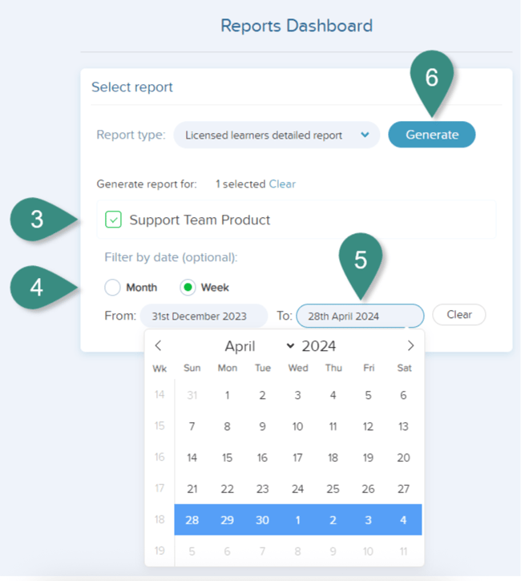Select April 15 in the calendar

tap(227, 458)
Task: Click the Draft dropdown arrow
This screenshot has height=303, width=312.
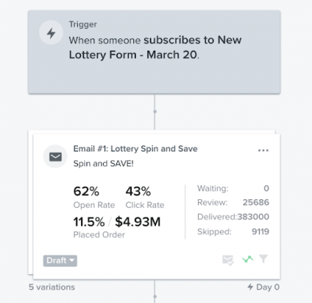Action: click(x=72, y=260)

----------------------------------------

#### Directions
Starting at the line with "Task: Click the Draft dropdown arrow", reproduce exactly each line through the end of the entries, including the first and the last, and skip the pictures.

#### Response box
Task: Click the Draft dropdown arrow
This screenshot has height=303, width=312.
Action: click(x=72, y=260)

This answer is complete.